Ce qu’on comprend aussi assez vite, c’est que les lieux, la lumière, le passage d’une ombre sur un visage ou sur un paysage sont au moins aussi importants que le scénario pour Sébastien Betbeder, cinéaste sensualiste et atmosphérique. Le film prend vraiment son envol avec le surgissement de Simon (Adrien Michaux, un autre héritier de Jean-Pierre Léaud, découvert dans les films d’Eugène Green). Le jeune homme atterrit littéralement “par accident” dans le village de Clara. Avec lui, non seulement s’ébauche la piste d’une délicate histoire d’amour, mais des phénomènes plus étranges se produisent. Simon est parfois frappé de cécité partielle. On apprend également qu’il a croisé la mère disparue au coin d’une rue de la ville voisine, par le même genre de hasard qui l’a fait se retrouver près de sa fille Clara.

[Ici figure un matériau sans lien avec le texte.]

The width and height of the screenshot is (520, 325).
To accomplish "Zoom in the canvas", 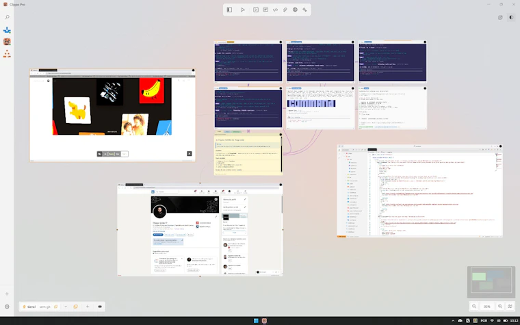I will (500, 307).
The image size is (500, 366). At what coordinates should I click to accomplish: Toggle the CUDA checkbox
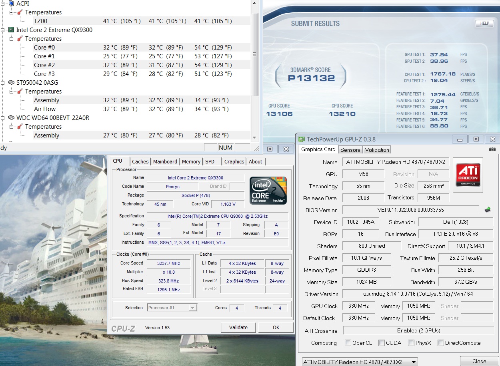(x=382, y=343)
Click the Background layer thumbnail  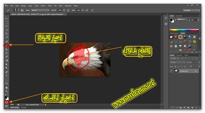pos(176,71)
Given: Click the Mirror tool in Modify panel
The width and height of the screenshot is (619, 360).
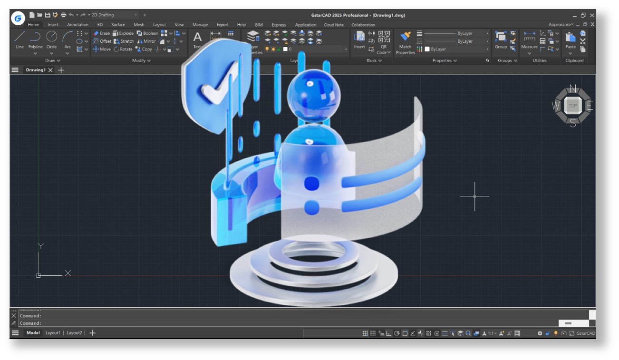Looking at the screenshot, I should click(x=146, y=41).
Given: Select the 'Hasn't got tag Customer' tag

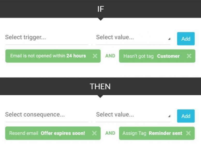Looking at the screenshot, I should pos(151,56).
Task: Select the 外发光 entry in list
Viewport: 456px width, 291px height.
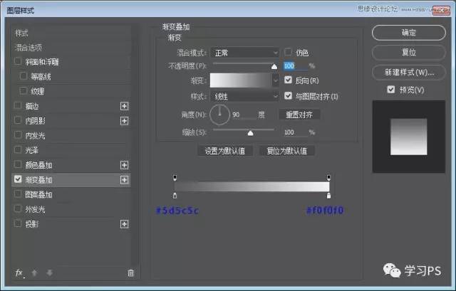Action: tap(35, 209)
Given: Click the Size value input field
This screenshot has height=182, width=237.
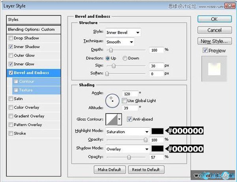Looking at the screenshot, I should pos(156,66).
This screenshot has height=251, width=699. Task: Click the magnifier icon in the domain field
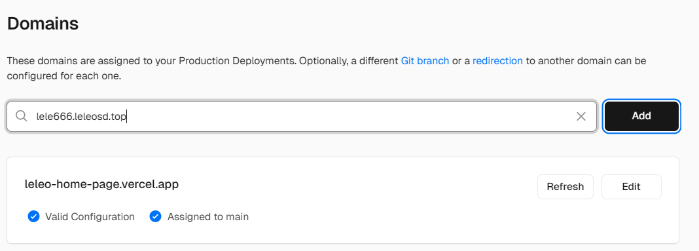coord(22,116)
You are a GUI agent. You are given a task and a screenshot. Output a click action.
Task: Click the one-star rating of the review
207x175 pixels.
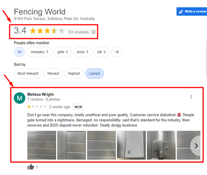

Il n’y a nul paradoxe à ce que Betbeder explore dans un film les puissances de l’invisible, la dialectique de ce qui est vu ou caché, la tension poétique de l’ombre et de la lumière, les liens impalpables qui relient secrètement les êtres, tant ces enjeux ont toujours été ceux du cinéma le plus ambitieux (un Joe Weerasethakul est aujourd’hui le plus impressionnant explorateur de ces motifs et figures). Mais c’est éventuellement l’un des petits reproches que l’on pourrait adresser au film : sa raideur théorique, la visibilité trop évidente de son dispositif, un chouïa de préciosité conceptuelle, sa métaphore du cinéma comme art de dévoilement de ce qui se cache derrière la réalité visible.
En même temps, pour une fois qu’un jeune cinéaste français tente de s’arracher à la norme des scénarios de couples ou du cinéma sociologique pour investir un territoire plus poétique et insaisissable, on n’a pas envie de faire la fine vue. Et puis nos réserves pèsent infiniment moins lourd que les nombreux instants de grâce qui parsèment le film : la présence singulière d’Adrien Michaux, la beauté expressive de Nathalie Boutefeu, l’insondable mystère dégagé par Aurore Clément, la splendeur climatologique de la mise en scène. Le mouvement final du film, à la lisière du genre fantastique, quand le puzzle de personnages à demi-fantomatiques va se reconstituer dans les volutes d’un épais brouillard, ce mouvement chargé aussi de fantômes cinématographiques (un doigt de Murnau, un souffle d’Antonioni, un cousinage avec Weerasethakul…) nous emporte par sa puissance d’étrangeté et de mystère poétique, sa part énigmatique et somnambulique. Nuage ne nous a pas raconté d’histoire en béton dramaturgique, mais une expérience sensible est passée et nous a traversé.